= Activity =
The complete data, repeated exactly, should form your response.

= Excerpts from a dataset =
Segment Open

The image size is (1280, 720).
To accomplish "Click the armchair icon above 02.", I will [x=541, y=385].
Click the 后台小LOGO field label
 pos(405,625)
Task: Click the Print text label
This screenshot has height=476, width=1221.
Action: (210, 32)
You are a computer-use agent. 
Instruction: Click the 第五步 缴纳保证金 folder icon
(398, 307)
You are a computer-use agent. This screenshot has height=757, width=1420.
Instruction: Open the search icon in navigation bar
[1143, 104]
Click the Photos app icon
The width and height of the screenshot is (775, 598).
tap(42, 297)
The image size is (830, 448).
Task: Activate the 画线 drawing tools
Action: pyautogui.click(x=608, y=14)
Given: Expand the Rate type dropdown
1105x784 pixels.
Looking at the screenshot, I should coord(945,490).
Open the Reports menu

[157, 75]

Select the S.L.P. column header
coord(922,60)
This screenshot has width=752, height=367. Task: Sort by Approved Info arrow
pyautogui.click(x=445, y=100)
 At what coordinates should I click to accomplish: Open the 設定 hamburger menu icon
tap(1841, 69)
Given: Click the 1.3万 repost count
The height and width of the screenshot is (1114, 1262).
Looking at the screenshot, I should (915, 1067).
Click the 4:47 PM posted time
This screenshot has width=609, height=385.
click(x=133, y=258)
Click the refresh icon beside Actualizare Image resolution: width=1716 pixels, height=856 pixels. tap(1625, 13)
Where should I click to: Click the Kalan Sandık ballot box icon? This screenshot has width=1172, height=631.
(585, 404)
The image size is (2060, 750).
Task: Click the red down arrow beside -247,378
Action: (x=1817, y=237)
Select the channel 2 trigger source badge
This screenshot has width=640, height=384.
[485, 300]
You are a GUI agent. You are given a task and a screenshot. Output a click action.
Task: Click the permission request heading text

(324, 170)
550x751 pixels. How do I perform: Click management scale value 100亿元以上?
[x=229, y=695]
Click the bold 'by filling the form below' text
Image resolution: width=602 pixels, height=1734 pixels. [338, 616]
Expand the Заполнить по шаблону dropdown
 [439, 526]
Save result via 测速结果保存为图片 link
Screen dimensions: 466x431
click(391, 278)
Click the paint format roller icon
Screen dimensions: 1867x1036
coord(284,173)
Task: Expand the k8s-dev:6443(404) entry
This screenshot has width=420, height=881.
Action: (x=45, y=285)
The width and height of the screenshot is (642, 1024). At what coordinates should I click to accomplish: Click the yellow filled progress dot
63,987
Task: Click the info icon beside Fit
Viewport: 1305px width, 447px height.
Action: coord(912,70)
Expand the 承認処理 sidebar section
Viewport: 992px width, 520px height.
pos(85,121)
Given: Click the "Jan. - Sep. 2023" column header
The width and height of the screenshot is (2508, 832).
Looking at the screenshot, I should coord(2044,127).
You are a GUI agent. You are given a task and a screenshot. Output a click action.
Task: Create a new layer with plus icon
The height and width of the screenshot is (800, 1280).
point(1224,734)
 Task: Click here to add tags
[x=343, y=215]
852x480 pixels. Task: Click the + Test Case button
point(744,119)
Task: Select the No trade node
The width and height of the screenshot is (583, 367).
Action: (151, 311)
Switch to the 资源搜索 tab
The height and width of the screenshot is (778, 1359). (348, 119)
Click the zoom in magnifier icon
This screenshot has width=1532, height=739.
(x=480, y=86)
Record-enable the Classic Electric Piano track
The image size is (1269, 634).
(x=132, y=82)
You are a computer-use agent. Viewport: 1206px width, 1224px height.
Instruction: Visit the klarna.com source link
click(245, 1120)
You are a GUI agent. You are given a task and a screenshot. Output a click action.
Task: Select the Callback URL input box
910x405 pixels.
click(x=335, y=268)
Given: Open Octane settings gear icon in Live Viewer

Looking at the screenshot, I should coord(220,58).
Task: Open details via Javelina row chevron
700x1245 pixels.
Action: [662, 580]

Segment Closed

= Answer =
The image size is (1280, 720).
To accomplish "Click the armchair icon above 02.", I will [x=541, y=385].
Click the 后台小LOGO field label
 pos(405,625)
Task: Click the Print text label
This screenshot has height=476, width=1221.
Action: (210, 32)
You are a computer-use agent. 
Instruction: Click the 第五步 缴纳保证金 folder icon
(398, 307)
You are a computer-use agent. This screenshot has height=757, width=1420.
Instruction: Open the search icon in navigation bar
[1143, 104]
Click the Photos app icon
The width and height of the screenshot is (775, 598).
tap(42, 297)
The image size is (830, 448).
Task: Activate the 画线 drawing tools
Action: pyautogui.click(x=608, y=14)
Given: Expand the Rate type dropdown
1105x784 pixels.
Looking at the screenshot, I should coord(945,490).
Open the Reports menu

[157, 75]

Select the S.L.P. column header
coord(922,60)
This screenshot has width=752, height=367. Task: Sort by Approved Info arrow
pyautogui.click(x=445, y=100)
 At what coordinates should I click to accomplish: Open the 設定 hamburger menu icon
tap(1841, 69)
Given: Click the 1.3万 repost count
The height and width of the screenshot is (1114, 1262).
Looking at the screenshot, I should (915, 1067).
Click the 4:47 PM posted time
This screenshot has width=609, height=385.
click(x=133, y=258)
Click the refresh icon beside Actualizare Image resolution: width=1716 pixels, height=856 pixels. tap(1625, 13)
Where should I click to: Click the Kalan Sandık ballot box icon? This screenshot has width=1172, height=631.
(585, 404)
The image size is (2060, 750).
Task: Click the red down arrow beside -247,378
Action: (x=1817, y=237)
Select the channel 2 trigger source badge
This screenshot has width=640, height=384.
[485, 300]
You are a GUI agent. You are given a task and a screenshot. Output a click action.
Task: Click the permission request heading text

(324, 170)
550x751 pixels. How do I perform: Click management scale value 100亿元以上?
[x=229, y=695]
Click the bold 'by filling the form below' text
Image resolution: width=602 pixels, height=1734 pixels. [338, 616]
Expand the Заполнить по шаблону dropdown
 [439, 526]
Save result via 测速结果保存为图片 link
Screen dimensions: 466x431
click(391, 278)
Click the paint format roller icon
Screen dimensions: 1867x1036
coord(284,173)
Task: Expand the k8s-dev:6443(404) entry
This screenshot has width=420, height=881.
Action: (x=45, y=285)
The width and height of the screenshot is (642, 1024). At what coordinates should I click to accomplish: Click the yellow filled progress dot
63,987
Task: Click the info icon beside Fit
Viewport: 1305px width, 447px height.
Action: coord(912,70)
Expand the 承認処理 sidebar section
Viewport: 992px width, 520px height.
pos(85,121)
Given: Click the "Jan. - Sep. 2023" column header
The width and height of the screenshot is (2508, 832).
Looking at the screenshot, I should coord(2044,127).
You are a GUI agent. You are given a task and a screenshot. Output a click action.
Task: Create a new layer with plus icon
The height and width of the screenshot is (800, 1280).
point(1224,734)
 Task: Click here to add tags
[x=343, y=215]
852x480 pixels. Task: Click the + Test Case button
point(744,119)
Task: Select the No trade node
The width and height of the screenshot is (583, 367).
Action: (151, 311)
Switch to the 资源搜索 tab
The height and width of the screenshot is (778, 1359). (348, 119)
Click the zoom in magnifier icon
This screenshot has width=1532, height=739.
(x=480, y=86)
Record-enable the Classic Electric Piano track
The image size is (1269, 634).
(x=132, y=82)
You are a computer-use agent. Viewport: 1206px width, 1224px height.
Instruction: Visit the klarna.com source link
click(245, 1120)
You are a GUI agent. You are given a task and a screenshot. Output a click action.
Task: Select the Callback URL input box
910x405 pixels.
click(x=335, y=268)
Given: Open Octane settings gear icon in Live Viewer

Looking at the screenshot, I should coord(220,58).
Task: Open details via Javelina row chevron
700x1245 pixels.
Action: [662, 580]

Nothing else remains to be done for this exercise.